WORK REQUIRED –
In the listing below, the answer starts at the line that has "This screenshot has width=496, height=465." and stops after the line that has "Screen dimensions: 724x565"; please repeat that part exactly and nothing more.
━━━
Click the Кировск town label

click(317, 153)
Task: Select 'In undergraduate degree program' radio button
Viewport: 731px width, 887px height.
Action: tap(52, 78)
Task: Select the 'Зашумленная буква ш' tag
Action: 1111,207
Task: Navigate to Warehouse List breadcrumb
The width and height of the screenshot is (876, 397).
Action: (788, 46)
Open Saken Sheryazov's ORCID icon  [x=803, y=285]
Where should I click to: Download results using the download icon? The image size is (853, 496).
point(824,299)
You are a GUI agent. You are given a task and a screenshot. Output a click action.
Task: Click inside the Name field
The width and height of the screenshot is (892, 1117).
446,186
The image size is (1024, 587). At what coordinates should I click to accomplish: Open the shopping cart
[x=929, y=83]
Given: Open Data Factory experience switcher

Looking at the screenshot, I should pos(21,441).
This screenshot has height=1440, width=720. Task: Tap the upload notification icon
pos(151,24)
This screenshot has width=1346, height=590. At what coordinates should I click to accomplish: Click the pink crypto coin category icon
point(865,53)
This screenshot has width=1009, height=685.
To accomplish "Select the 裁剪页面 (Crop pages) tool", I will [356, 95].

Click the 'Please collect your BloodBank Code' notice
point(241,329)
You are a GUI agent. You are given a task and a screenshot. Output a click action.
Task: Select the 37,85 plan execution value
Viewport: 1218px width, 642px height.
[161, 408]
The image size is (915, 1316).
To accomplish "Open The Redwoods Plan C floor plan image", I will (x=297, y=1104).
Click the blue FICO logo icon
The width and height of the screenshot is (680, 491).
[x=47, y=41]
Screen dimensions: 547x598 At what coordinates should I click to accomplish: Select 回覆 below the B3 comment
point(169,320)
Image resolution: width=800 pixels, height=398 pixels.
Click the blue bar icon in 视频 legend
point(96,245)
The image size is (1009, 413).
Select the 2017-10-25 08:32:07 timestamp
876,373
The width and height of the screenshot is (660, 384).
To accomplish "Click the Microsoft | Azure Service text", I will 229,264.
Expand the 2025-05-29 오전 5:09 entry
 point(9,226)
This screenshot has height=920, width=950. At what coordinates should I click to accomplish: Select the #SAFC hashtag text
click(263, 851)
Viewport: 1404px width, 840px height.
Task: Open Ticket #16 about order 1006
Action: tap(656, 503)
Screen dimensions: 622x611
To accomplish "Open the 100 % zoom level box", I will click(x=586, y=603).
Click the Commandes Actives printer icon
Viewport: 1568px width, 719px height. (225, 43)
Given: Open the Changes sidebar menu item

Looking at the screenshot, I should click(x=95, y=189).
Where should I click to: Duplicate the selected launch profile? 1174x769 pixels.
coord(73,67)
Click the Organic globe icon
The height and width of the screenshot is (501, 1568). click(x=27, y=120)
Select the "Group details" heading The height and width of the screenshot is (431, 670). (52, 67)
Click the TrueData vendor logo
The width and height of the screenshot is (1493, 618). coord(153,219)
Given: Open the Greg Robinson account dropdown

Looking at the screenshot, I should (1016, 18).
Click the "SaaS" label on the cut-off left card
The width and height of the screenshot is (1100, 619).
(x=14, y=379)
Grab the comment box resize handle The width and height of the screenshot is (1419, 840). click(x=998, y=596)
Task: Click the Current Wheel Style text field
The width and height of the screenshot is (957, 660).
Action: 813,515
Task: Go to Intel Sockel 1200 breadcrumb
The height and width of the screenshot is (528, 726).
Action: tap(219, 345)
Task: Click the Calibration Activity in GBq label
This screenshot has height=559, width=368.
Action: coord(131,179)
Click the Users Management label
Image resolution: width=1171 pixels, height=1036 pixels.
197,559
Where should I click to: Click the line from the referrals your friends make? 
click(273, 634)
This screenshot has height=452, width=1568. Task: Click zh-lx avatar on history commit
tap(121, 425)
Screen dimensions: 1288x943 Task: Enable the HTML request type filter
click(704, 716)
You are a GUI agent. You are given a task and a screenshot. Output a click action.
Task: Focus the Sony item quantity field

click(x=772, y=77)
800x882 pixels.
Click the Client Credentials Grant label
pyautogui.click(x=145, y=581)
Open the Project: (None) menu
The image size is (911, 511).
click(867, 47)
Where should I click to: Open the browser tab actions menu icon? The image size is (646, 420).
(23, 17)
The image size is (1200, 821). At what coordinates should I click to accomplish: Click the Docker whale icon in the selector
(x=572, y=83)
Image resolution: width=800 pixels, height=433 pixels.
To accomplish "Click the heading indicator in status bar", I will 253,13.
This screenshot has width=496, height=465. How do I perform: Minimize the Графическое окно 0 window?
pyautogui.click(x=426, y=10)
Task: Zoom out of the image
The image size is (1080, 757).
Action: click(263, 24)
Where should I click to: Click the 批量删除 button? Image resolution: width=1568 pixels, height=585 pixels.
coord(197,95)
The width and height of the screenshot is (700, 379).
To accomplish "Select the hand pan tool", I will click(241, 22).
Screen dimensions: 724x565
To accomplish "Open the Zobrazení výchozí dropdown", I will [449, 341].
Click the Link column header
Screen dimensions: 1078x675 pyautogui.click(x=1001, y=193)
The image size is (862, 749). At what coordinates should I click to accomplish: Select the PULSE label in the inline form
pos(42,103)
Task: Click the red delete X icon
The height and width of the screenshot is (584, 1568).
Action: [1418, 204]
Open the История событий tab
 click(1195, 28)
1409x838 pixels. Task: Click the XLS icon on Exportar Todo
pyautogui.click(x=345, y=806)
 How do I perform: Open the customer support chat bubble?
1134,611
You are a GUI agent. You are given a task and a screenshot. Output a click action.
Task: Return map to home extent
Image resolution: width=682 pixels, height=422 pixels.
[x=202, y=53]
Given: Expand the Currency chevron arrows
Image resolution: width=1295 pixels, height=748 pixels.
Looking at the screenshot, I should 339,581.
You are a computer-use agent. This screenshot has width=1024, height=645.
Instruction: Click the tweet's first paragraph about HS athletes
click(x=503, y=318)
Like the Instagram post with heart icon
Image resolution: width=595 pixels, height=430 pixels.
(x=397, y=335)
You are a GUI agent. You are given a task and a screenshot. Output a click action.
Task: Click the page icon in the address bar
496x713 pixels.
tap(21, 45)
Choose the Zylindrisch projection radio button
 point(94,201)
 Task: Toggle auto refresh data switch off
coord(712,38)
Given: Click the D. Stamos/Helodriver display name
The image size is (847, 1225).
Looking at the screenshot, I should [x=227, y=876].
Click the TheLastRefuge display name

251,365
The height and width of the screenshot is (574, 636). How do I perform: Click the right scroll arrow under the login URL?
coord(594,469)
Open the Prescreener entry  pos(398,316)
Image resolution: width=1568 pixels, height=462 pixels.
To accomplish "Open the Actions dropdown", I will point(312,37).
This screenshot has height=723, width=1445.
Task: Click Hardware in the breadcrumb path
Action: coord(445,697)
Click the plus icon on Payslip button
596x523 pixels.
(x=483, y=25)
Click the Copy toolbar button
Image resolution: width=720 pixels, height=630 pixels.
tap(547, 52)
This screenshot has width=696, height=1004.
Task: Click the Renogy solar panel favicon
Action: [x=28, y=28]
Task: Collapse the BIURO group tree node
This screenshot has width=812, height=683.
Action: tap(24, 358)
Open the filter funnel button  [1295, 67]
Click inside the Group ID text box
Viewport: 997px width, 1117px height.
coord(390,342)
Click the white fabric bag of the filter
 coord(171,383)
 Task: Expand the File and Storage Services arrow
━━━
FINISHED EXERCISE –
This screenshot has width=496, height=465. How do I perform: Minimize the Графическое окно 0 window?
pyautogui.click(x=426, y=10)
Task: Zoom out of the image
The image size is (1080, 757).
Action: click(263, 24)
Where should I click to: Click the 批量删除 button? Image resolution: width=1568 pixels, height=585 pixels.
coord(197,95)
The width and height of the screenshot is (700, 379).
To accomplish "Select the hand pan tool", I will click(241, 22).
Screen dimensions: 724x565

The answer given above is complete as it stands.